In Stimpson v Citibank, an employment tribunal has held that a foreign exchange trader was wrongly and unfairly dismissed after he disclosed confidential client information to traders from different banks in an online chat room.
Background
Mr Stimpson was employed by Citibank N.A. as a foreign exchange trader from January 1989 until his dismissal in November 2014. In his appraisal Mr Stimpson was encouraged to join an online chat room in an attempt to gain better market information. Mr Stimpson was granted access to a Bloomberg chat room facility through Citibank but was not given any specific guidance on Citibank’s rules governing his conduct in the chat room.
Citibank’s code of conduct was issued annually and in respect of confidential information stated that employees must not disclose confidential information about any client to any unauthorised person (including other Citibank employees). The use of Bloomberg chats was a relatively new innovation at the time and there were no clear rules in place regulating what could be said.
In July 2010, concerns were raised by an employee to a senior manager about the improper use of chat rooms. Despite the matter being raised no guidelines governing use were prepared. Subsequently on or around 31 January 2013, Citibank issued a specific instruction to its traders to stop using the chat rooms to share information with other traders.
Dismissal
In March 2014, Mr Stimpson was suspended based on allegations that on 12 occasions between February 2010 and August 2011 he had inappropriately shared client confidential information with traders at other banks in Bloomberg chat rooms.

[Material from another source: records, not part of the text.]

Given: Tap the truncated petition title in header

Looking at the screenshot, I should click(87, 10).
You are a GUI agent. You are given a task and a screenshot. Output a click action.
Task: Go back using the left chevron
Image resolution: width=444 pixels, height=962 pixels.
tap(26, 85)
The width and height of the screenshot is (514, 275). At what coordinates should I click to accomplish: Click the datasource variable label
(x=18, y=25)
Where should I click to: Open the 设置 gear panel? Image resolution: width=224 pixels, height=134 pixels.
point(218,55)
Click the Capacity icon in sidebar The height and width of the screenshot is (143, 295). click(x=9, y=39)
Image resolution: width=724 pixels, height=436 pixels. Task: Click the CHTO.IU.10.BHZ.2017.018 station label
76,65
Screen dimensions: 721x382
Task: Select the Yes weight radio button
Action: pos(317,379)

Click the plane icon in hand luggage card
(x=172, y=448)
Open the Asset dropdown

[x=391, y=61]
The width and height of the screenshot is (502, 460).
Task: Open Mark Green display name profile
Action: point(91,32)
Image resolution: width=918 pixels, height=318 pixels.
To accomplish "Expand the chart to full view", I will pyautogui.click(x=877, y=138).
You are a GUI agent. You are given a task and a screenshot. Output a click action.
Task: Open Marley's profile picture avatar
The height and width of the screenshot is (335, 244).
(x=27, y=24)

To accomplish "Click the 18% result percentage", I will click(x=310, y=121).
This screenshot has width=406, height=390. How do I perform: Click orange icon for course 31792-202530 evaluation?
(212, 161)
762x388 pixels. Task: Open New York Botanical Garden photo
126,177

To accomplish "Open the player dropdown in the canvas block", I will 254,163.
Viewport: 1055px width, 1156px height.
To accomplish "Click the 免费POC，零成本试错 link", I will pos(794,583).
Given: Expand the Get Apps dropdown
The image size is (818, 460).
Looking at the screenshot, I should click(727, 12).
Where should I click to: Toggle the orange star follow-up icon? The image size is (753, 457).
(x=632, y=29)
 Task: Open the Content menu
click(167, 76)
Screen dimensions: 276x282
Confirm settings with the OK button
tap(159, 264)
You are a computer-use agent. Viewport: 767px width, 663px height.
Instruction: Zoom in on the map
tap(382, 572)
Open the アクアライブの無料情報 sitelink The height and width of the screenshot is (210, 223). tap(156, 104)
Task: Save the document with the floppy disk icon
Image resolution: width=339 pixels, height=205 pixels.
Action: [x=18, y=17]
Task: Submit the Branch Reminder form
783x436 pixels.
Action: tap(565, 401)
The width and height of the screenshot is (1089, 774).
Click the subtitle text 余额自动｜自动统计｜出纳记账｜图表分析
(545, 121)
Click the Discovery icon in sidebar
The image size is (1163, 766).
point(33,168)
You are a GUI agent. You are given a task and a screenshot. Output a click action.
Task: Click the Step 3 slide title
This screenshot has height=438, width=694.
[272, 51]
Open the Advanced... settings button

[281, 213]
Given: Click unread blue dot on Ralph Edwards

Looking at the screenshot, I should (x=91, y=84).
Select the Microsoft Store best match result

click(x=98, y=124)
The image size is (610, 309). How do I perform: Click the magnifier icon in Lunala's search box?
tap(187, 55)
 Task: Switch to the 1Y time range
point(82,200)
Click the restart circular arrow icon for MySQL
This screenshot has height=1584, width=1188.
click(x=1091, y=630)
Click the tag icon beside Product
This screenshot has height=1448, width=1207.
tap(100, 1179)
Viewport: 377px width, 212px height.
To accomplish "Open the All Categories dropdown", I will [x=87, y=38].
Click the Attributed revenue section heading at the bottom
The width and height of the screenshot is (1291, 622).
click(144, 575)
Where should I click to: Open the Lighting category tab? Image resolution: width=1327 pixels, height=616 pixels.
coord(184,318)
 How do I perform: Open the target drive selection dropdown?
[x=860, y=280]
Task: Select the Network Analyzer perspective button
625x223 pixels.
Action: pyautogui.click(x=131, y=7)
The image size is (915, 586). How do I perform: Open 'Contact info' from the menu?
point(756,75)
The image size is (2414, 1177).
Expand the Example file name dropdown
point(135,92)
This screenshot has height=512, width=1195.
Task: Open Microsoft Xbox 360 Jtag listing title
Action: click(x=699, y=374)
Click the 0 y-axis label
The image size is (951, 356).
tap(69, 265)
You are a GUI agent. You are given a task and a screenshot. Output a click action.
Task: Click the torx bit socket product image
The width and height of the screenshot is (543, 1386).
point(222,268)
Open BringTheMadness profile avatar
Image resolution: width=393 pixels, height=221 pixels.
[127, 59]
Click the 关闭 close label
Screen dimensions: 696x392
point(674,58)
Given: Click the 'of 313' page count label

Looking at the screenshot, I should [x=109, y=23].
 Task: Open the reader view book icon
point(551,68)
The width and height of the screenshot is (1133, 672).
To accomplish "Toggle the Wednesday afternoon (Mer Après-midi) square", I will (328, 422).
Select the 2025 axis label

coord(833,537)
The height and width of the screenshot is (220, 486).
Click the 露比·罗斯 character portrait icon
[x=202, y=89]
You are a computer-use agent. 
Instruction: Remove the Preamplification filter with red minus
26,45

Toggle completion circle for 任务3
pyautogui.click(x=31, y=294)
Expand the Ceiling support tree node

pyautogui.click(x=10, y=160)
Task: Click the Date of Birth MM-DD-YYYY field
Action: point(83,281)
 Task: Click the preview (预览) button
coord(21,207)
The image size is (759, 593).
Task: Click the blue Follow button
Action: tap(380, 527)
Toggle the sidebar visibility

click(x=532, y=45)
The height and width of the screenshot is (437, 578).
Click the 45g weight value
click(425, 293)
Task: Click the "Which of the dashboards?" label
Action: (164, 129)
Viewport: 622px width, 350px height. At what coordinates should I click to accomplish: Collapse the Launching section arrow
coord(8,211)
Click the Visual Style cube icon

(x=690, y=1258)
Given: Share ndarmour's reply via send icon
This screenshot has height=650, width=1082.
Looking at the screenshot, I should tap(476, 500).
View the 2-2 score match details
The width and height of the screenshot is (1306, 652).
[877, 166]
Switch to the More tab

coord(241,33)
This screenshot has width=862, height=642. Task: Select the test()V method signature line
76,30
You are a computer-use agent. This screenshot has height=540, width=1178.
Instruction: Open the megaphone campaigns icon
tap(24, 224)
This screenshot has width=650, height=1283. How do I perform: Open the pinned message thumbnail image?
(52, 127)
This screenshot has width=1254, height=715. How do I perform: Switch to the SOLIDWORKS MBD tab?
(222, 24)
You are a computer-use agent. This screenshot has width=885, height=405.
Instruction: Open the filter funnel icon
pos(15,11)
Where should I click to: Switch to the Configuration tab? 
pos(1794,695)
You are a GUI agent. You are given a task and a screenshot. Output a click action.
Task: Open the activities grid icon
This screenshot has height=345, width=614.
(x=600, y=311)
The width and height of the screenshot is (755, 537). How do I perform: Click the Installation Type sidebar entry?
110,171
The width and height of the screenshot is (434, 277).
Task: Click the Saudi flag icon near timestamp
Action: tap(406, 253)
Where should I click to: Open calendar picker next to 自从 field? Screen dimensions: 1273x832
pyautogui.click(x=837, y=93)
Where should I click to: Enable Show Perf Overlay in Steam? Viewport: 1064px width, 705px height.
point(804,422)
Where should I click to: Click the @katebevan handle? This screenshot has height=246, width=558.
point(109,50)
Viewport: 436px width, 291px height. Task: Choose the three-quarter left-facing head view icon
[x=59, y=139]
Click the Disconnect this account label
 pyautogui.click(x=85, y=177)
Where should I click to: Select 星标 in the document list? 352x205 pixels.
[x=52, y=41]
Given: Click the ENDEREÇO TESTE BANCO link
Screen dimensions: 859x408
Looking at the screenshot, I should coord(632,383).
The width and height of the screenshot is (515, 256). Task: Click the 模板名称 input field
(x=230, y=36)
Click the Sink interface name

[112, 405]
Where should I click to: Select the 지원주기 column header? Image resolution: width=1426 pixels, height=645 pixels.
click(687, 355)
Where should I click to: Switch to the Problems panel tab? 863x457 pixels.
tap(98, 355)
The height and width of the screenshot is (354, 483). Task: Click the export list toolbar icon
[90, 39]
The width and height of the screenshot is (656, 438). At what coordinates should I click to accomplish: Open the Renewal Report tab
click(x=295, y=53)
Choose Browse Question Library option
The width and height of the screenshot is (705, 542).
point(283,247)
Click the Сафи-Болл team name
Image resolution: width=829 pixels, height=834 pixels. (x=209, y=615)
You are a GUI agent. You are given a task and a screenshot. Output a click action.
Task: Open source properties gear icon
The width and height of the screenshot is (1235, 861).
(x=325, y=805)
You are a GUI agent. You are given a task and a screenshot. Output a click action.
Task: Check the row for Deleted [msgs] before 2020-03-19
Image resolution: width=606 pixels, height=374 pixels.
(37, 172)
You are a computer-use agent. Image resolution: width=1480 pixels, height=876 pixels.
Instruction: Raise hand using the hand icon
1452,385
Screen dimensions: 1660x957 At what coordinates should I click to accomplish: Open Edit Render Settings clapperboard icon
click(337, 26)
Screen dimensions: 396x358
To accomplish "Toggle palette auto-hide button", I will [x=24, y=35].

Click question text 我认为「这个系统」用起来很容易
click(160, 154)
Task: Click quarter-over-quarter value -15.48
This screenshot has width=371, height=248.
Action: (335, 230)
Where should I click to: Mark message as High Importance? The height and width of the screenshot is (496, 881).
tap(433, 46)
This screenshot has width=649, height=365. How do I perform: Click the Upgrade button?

Mr Stimpson’s main defence was that in the context of the culture of information sharing in the industry his actions were “normal”. He argued that no instructions had been issued about the use of chat rooms prior to January 2013 and that he did not believe himself to be bound by confidentiality rules in respect of certain clients and other central bank clients whose activity was in the public domain. Mr Stimpson was dismissed, he unsuccessfully appealed and as a result took the matter to an Employment Tribunal.
Tribunal
The Tribunal found that it was insufficient for the bank to rely on a strict reading of its policies and codes of practice on protecting confidential information without properly investigating how the policies were actually applied in the foreign exchange business or the extent to which the information was already in the public domain. The bank failed to conduct a reasonable investigation which would have revealed these matters. The tribunal also found that Mr Stimpson was not in repudiatory breach of contract. The breach of confidentiality was not deliberate as he believed his conduct was permitted, given the similar conduct of his colleagues and immediate managers. Further, at the time of the dismissal, he had not shared confidential information in chat rooms for three years following a specific management instruction on the use of chat rooms.
Comment
The case provides useful lessons for employers conducting disciplinary investigations and hearings for misconduct, particularly in regulated sectors where the consequences of summary dismissal on an employee’s future career prospects can be severe. In this case, Citibank failed to look at the wider context when it reviewed Mr Stimpson’s actions and was found, unsurprisingly, to be acting unfairly.